Le courage de dévaler des montagnes sans les déplacer | 23 novembre 2010

J'en ai donné du cœur pour birouter ma cervelle... J'avais ma main sur ta cuisse dans la Corsa, on supportait M, on baisait dans des B&B, on pleurait a l'aéroport, on s'oubliait, on avait le sourire sur la gueule... J'ai donné ma vie, tu as donné la tienne, on a même construit des remparts contre les bulldozers qui se sont érigés contre nous.
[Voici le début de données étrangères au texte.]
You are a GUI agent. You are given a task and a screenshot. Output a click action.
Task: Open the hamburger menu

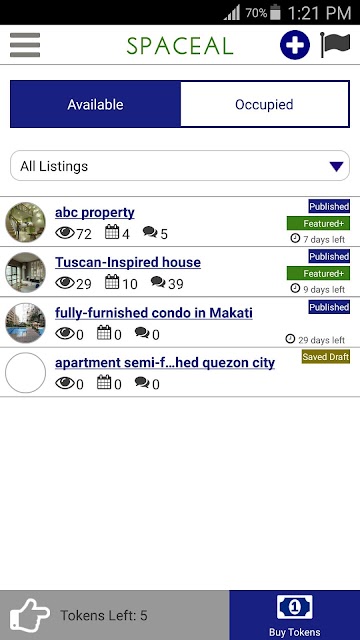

Nous avions l'avenir dans nos paumes, pour finir paumés à cette seconde... Mais on ne meurt pas des erreurs et des lâchetés. On ne meurt même pas du gros doigt de Dieu qui s'acharne sur nous. En d'autres temps, on aurait gratté la terre avec les ongles et pondu mille enfants...
Nous voulions le beurre et les caddies pleins qui vont avec... On pensait que l'eau fraîche serait filtrée par une carafe Brita, et que l'amour serait la satisfaction de nos parents, de nos frigos remplis... On courrait contre nos angoisses, mais ces connes nous ont détruits...
J'avais le courage de dévaler des montagnes, je ne sais plus que descendre de mon lit comme un vieillard, la ville me mange, les rues me congèlent, les passants me recroquevillent...
Et je pense qu'un jour, juste avant de mourir, demain ou dans cent ans, nous saurons manger la vie à pleins crocs, extirpés de nos rêves débiles de "faire plaisir au chef pour garder mon emploi...". On sera sans doute déjà trop vieux pour avoir des enfants, mais encore assez jeunes pour ne jamais souhaiter mourir séparés...
La belle main se pose délicatement sur moi...
Il est cinq heures, je cours à l'entrepôt pour emballer des palettes...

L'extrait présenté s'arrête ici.